Thursday, April 14, 2011

The Muse Also Moos

(Try not to think about this week's entry too much in conjunction with the last one. Cows in scuba gear is a subject best left for a Far Side cartoon. Though, having said that, I am picturing a Gary Larson-esque cow in a swim cap.)

I was reminded the other day that I live in the country. This is not something I generally forget, especially as the local grocery store closed and the next nearest place for a half gallon of good ice cream is ten minutes away by car. Yet there are times when it is less prevalent in the forefront of my mind, made easier by my home being in a small community where I do actually have neighbors that I can see out of my own windows. Well, their homes, anyway, lest someone think I am spying on my neighbors. Which if you'd seen my neighbors you'd understand is a scary concept. Real life is not Hollywood, and my neighbors have never, ever been the kind of people I'd want to even catch a glimpse of running around in their underwear.

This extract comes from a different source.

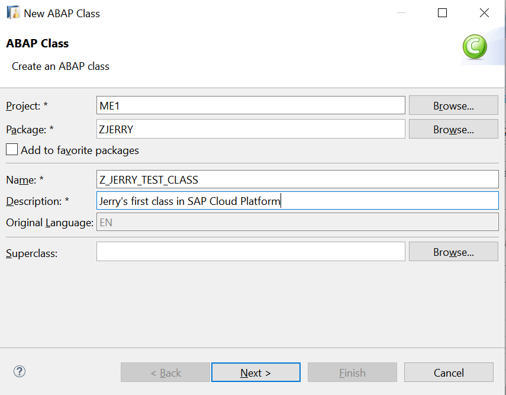The image size is (506, 395).
Task: Click the empty Superclass input field
Action: tap(250, 252)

Nonetheless, it was brought home to me when as I was making the commute into work, there were cows alongside the road. They were on their side of the fence, thankfully, but they were as close to the road as they can get. Now, within a ten minute radius of my house (and each other) there are cows, sheep, alpacas, and buffalo. It's quite an eclectic mix of grazing livestock. Certainly not the kind of assortment you'd expect to find in an urban environment.

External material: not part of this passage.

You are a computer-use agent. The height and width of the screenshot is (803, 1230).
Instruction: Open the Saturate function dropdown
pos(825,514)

As I drove past the cows, I mused to myself about the bucolic environs, and how conducive it is to easing stress and such. In short, the usual cliches. Which was going to be what this post was about. Only I realized that not only did I not want to do that, but that it wasn't accurate. While I like being out in the country, with the flowers (to which I am not allergic, or my reactions would be very different) and the green and the cows and yes, even the sheep and the alpacas and the buffalo, I have been equally inspired in any number of places in the city. There is an overpass in downtown Chicago, towards the waterfront, for example, where as a pedestrian once I stopped and watched the traffic humming back and forth in the evening gloaming. Not to mention the half dozen other places in Chicago, or Boston, or even Pittsburgh, where I have done much the same.

It occurred to me that this is what it is to be an artist. My medium is words, of course, so I call myself a writer not an artist, but that is what writers and poets are, just as surely as anyone who works with paints and brushes or a camera and a lens. And as such, our muses tend to take on a myriad of forms. We have the gift of looking at the world in such a way that many things inspire us. Some more so than others, to be sure, but we retain some of that childlike sense of wonder at the world that allows us to appreciate not only the joy of chasing fireflies, but the firefly-like blinking of road construction signs along a road. (Provided we aren't stuck in traffic because of them.)

And so, while we tend to speak of a single muse, this is perhaps misleading. Possibly even incorrect. We have multiple muses, who inspire us in a multitude of ways, providing that we are willing to listen to them when we do.

Now, if you'll excuse me, I'm going to reread my Far Side collection.

1 comment:

Paula said...

I get most of my plotting and character development done on my country commutes to and from work. I know the road like the back of my hand.